# [Your assignment]
Find the line below with "You are a GUI". Print it and every line after it exactly, through the last line, leaving out the pictures.

# [Records to use]
* * * * * * * * *

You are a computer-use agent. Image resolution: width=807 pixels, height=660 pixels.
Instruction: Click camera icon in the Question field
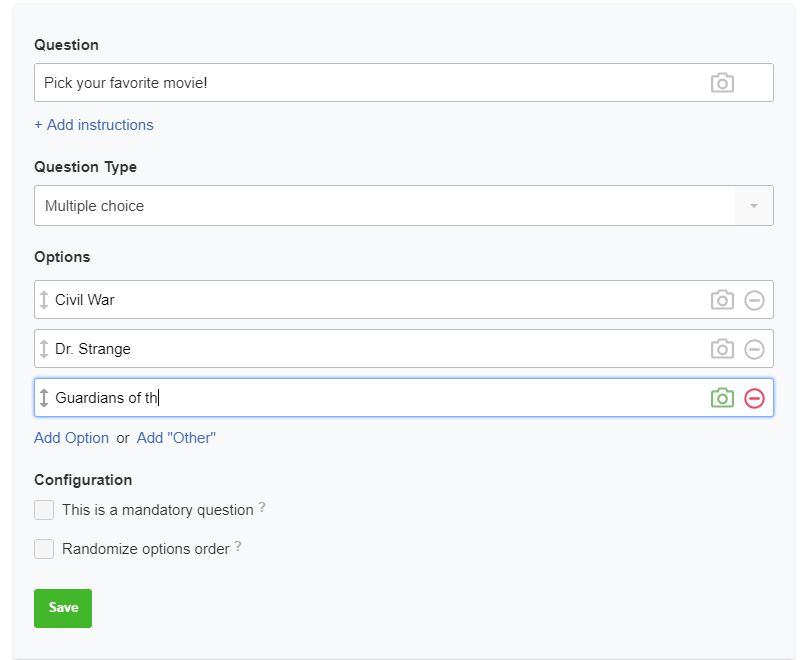coord(722,83)
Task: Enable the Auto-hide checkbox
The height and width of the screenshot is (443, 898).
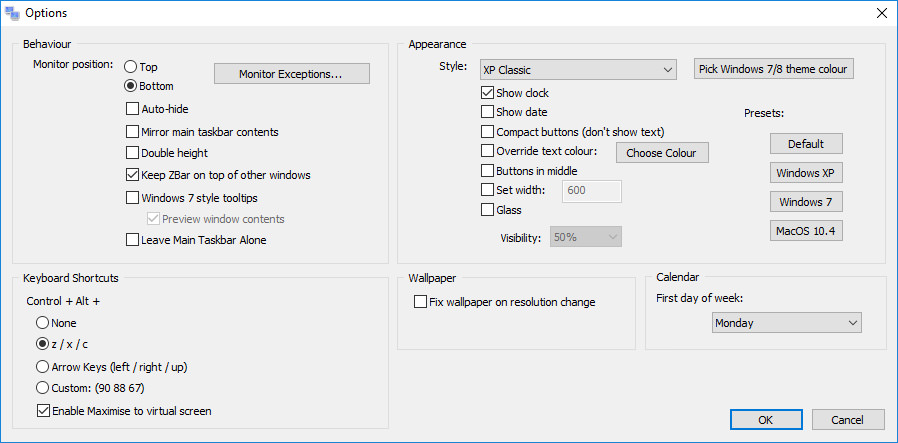Action: point(132,108)
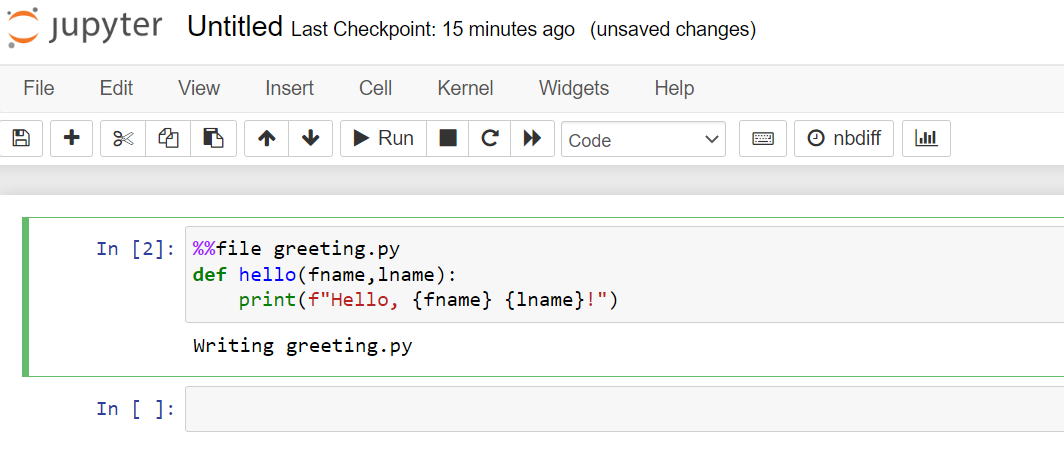Open the File menu
1064x459 pixels.
tap(39, 88)
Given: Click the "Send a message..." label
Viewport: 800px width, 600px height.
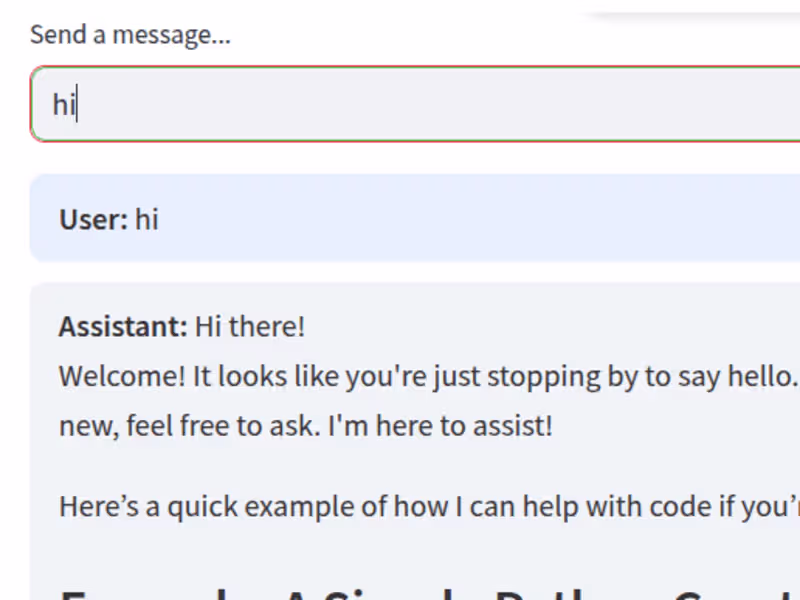Looking at the screenshot, I should pyautogui.click(x=130, y=35).
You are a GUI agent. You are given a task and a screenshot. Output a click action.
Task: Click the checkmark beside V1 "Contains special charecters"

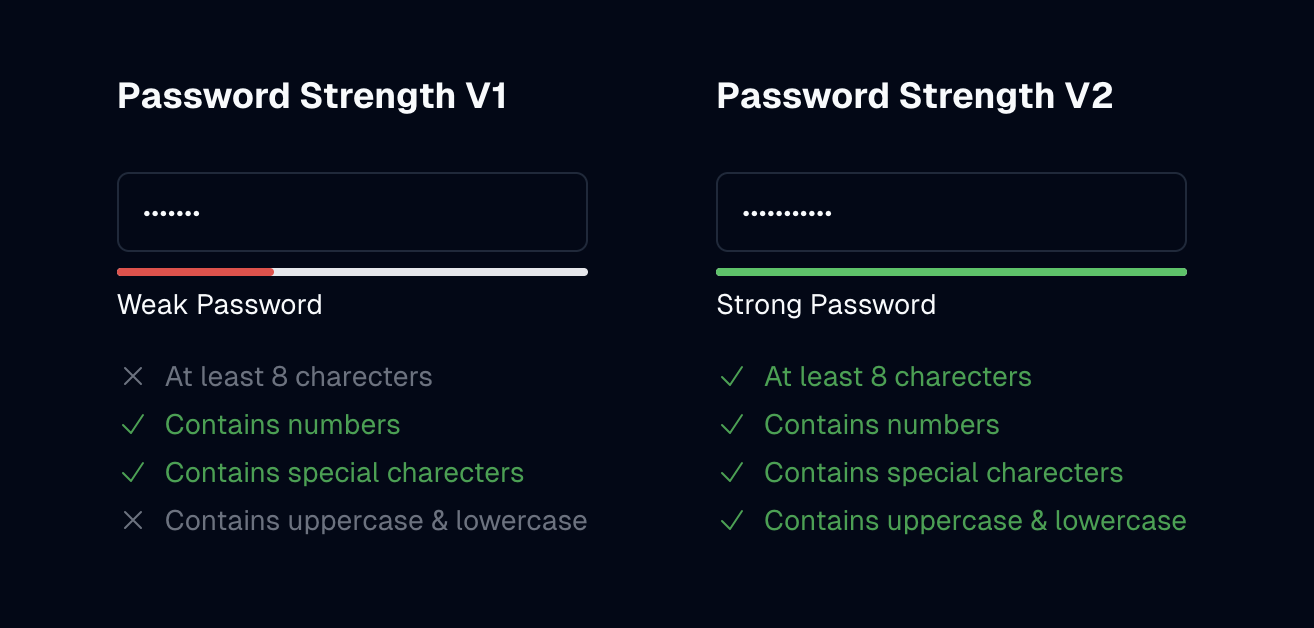click(x=133, y=473)
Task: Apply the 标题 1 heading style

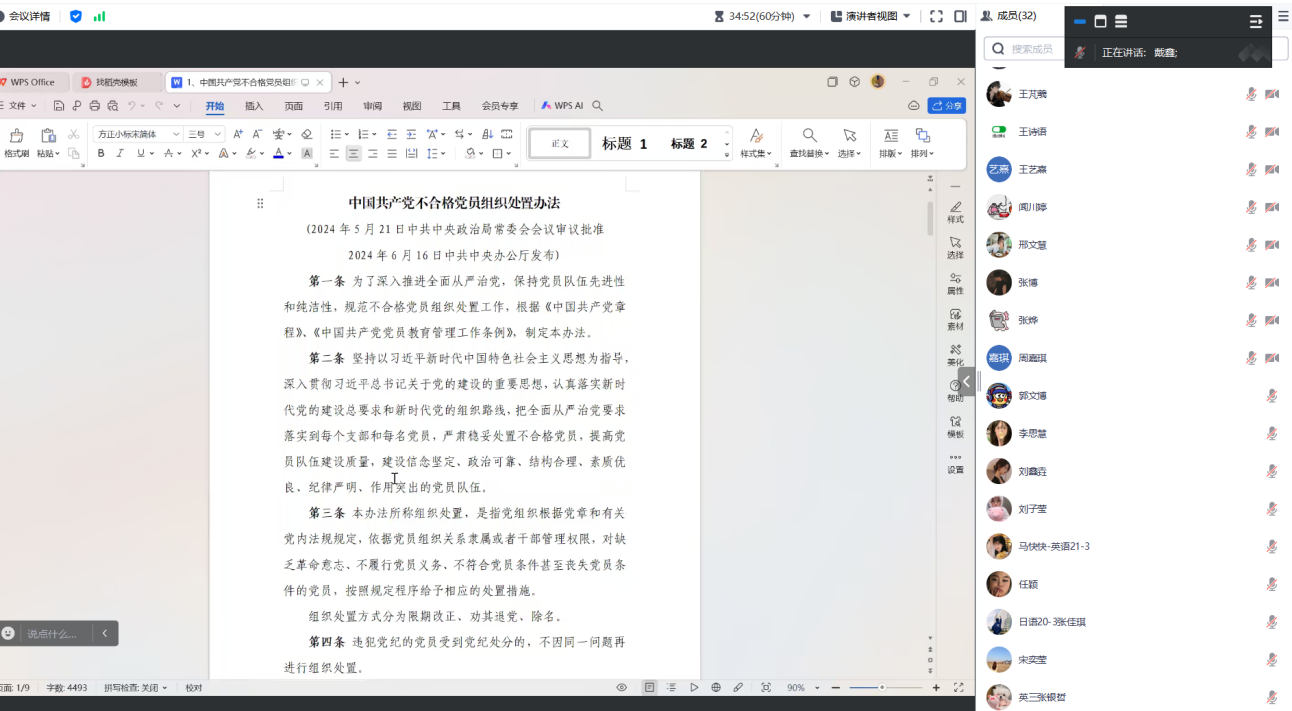Action: (624, 144)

* * * * * * * * *

# [Written solution]
You are a GUI agent. You are given a task and a screenshot. Output a click action.
Task: Click the checkmark beside V1 "Contains special charecters"

click(x=133, y=473)
Task: Apply the 标题 1 heading style

Action: (624, 144)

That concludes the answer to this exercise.